Il aura suffi d’un e-mail bien rédigé et d’un soupçon de crédibilité pour faire tomber un investisseur dans le panneau. En se faisant passer pour un membre de l’entourage de Donald Trump, un escroc a réussi à détourner plus de 250 000 dollars en cryptomonnaie. Une histoire qui montre à quel point les arnaques numériques évoluent vite… et frappent fort.
Une imposture à l’américaine : quand la crypto se mêle à la politique
L’affaire commence en décembre, dans un contexte électrique de préparatifs pour l’éventuelle cérémonie d’inauguration présidentielle de 2025. Des courriels, a priori officiels, circulent. L’un d’eux semble provenir de Steve Witkoff, alors co-président du comité d’investiture, demandant un soutien financier… en USDT.ETH, une forme de cryptomonnaie.
Le piège est redoutable : bien que faux, l’e-mail ressemble à s’y méprendre à une vraie communication officielle. En réalité, tout est truqué, jusque dans les détails : l’adresse e-mail utilisée contenait un « l » minuscule à la place d’un « I » majuscule, une astuce courante dans les fraudes par usurpation d’identité numérique.

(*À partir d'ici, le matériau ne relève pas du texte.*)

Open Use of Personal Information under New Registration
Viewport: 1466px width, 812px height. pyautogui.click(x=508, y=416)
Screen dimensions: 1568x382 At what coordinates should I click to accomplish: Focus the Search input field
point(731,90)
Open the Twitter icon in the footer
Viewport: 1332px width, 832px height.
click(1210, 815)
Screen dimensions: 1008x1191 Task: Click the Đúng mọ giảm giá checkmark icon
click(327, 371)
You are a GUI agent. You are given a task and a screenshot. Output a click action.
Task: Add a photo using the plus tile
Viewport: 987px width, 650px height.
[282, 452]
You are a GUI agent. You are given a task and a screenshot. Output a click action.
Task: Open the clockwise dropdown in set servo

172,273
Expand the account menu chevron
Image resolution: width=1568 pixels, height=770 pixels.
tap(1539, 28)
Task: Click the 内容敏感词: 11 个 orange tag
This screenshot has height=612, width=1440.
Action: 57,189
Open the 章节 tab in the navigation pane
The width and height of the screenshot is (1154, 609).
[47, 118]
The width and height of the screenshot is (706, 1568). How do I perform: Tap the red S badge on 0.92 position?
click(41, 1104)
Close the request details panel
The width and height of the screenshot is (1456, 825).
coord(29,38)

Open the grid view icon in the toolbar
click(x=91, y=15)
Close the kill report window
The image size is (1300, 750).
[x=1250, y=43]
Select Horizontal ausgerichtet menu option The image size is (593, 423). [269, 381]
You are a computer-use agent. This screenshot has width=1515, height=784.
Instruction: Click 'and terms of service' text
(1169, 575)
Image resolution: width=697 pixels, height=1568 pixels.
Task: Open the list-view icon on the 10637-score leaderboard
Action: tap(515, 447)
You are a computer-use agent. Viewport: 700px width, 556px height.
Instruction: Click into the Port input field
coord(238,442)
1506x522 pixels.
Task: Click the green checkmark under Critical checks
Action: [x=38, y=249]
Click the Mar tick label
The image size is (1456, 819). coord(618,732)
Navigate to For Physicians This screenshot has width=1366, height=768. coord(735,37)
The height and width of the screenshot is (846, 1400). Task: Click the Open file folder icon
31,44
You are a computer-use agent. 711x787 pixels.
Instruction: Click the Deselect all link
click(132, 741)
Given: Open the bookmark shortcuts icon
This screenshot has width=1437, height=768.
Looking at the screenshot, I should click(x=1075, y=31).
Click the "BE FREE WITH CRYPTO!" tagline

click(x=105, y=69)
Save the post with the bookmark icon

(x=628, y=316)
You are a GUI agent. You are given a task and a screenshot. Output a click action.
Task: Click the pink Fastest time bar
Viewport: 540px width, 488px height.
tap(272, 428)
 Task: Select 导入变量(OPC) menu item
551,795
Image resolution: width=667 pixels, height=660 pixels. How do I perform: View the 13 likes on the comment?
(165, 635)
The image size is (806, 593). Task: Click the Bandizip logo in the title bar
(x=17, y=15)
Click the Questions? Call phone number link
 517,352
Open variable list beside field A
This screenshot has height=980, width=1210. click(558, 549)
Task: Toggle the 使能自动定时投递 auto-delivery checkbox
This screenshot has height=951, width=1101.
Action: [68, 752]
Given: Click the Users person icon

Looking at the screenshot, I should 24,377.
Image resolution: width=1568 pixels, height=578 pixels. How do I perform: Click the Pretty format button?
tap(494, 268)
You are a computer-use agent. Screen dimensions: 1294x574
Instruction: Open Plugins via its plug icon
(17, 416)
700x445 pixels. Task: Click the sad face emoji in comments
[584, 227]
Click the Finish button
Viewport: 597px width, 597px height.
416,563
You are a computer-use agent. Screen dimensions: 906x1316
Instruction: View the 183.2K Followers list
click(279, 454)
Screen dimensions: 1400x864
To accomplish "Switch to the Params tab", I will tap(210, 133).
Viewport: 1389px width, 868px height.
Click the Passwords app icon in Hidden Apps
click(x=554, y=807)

Un transfert éclair, des portefeuilles introuvables
Convaincu de soutenir une cause légitime, un donateur envoie plus d’un quart de million de dollars en cryptomonnaie. Très vite, les fonds sont dispatchés sur une constellation d’adresses crypto, parmi lesquelles un portefeuille rattaché à un compte Binance basé au Nigeria, enregistré sous le nom d’Ehiremen Aigbokhan, d’après les documents judiciaires.
Ce type de montage n’a rien d’amateur : c’est ce que les autorités appellent une escroquerie par compromission d’e-mails professionnels. Un classique du genre, mais redoutablement efficace dans l’univers numérique. Jeanine Pirro, procureure des États-Unis à Washington, a rappelé qu’en matière de cryptomonnaie, la moindre erreur de destinataire peut coûter très cher, les transactions étant irréversibles et difficilement traçables.

Une traque numérique en terrain miné
Face à cette fraude, les enquêteurs fédéraux ont réagi rapidement. Les sociétés Binance et Tether, impliquées par la circulation des fonds, ont coopéré avec le FBI pour geler certains comptes suspects. À ce jour, environ 40 000 dollars ont été identifiés et sont en cours de saisie par la justice américaine. Mais cela reste peu, comparé au montant initial envolé dans le cyberespace.
La complexité des réseaux blockchain – cette technologie qui sous-tend les cryptomonnaies – rend toute récupération fastidieuse. Une fois les fonds divisés, transférés et convertis, ils deviennent presque invisibles aux yeux de la loi. C’est tout le paradoxe : une technologie conçue pour la transparence peut devenir le terrain rêvé pour les fraudeurs, dès lors que l’identité des utilisateurs est dissimulée.
Prudence et vérification : les maîtres-mots de la sécurité numérique
Cette escroquerie est un rappel brutal : dans le monde de la crypto, la vigilance doit être constante. Les autorités conseillent de vérifier chaque détail avant d’effectuer une transaction, surtout quand il s’agit d’un virement important. Même une simple différence de caractère dans une adresse e-mail peut signaler une tentative d’arnaque.
Et attention : l’image publique de personnalités ou de causes politiques ne garantit en rien la légitimité d’un appel de fonds. Les cybercriminels savent jouer sur la notoriété pour gagner la confiance.
Moralité ? En matière de cryptomonnaies comme d’investissements, mieux vaut perdre cinq minutes à vérifier une information que cinq ans à réparer les dégâts. Parce qu’un clic peut suffire à vider un portefeuille… et gâcher bien plus qu’un simple investissement.